Re: [R-sig-phylo] Plotting ancestral states from estimation on multiphylo object

2015-11-05 Thread Arbuckle, Kevin
Hi Liam,

Thanks for that update to the function, as far as I can tell it worked 
perfectly! As a slight aside, I'm glad that now exists (even if you want to 
tidy it up or run more checks on it).
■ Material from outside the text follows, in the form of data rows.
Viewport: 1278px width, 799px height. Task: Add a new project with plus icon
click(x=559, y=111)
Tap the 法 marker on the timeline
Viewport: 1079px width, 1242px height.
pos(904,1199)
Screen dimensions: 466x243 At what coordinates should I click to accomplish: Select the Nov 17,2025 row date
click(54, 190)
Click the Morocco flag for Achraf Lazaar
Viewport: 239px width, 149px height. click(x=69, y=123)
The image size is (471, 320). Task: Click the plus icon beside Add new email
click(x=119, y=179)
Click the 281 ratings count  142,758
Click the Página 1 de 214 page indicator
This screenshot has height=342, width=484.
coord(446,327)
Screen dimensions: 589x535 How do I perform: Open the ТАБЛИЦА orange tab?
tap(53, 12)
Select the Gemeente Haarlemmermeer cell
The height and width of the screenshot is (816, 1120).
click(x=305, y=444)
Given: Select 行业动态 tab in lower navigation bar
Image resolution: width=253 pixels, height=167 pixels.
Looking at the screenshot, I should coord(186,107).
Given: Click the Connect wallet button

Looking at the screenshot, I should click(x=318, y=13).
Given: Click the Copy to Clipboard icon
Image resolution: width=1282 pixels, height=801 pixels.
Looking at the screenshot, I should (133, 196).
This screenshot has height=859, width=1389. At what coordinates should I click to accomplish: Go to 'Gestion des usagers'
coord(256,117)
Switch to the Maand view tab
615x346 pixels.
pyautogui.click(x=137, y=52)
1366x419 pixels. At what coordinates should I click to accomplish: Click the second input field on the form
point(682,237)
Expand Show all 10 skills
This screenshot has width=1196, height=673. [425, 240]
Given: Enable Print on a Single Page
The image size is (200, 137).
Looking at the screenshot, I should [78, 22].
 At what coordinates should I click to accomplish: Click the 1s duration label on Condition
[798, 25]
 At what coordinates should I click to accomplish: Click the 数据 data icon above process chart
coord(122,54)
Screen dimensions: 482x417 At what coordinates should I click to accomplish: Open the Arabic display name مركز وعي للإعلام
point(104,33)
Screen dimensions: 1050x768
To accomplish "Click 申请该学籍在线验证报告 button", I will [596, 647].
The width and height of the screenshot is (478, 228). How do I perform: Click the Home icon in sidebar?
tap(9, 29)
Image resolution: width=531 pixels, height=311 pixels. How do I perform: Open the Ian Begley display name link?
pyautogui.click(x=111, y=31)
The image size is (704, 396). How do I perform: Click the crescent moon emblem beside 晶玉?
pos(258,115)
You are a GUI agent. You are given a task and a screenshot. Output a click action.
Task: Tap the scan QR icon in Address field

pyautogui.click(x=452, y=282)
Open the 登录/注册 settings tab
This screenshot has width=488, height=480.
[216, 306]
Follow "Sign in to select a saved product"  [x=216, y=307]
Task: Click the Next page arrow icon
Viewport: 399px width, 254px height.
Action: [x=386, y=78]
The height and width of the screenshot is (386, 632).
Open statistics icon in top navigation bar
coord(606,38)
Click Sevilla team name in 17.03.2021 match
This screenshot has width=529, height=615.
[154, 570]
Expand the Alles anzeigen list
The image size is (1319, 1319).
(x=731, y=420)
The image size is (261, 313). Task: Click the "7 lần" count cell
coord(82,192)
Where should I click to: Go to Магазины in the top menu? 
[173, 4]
I think it is a great addition to 
phytools; given that you can implement stochastic mapping across multiple and 
different trees, it's a huge advantage to be able to sensibly plot the results 
of such analyses.

Thanks again,

Kev


From: Liam J. Revell [liam.rev...@umb.edu]
Sent: 04 November 2015 19:21
To: Arbuckle, Kevin; r-sig-phylo@r-project.org
Subject: Re: [R-sig-phylo] Plotting ancestral states from estimation on 
multiphylo object

Hi Kevin.

This is almost certainly because your input trees have different
topologies. describe.simmap was just not designed for this.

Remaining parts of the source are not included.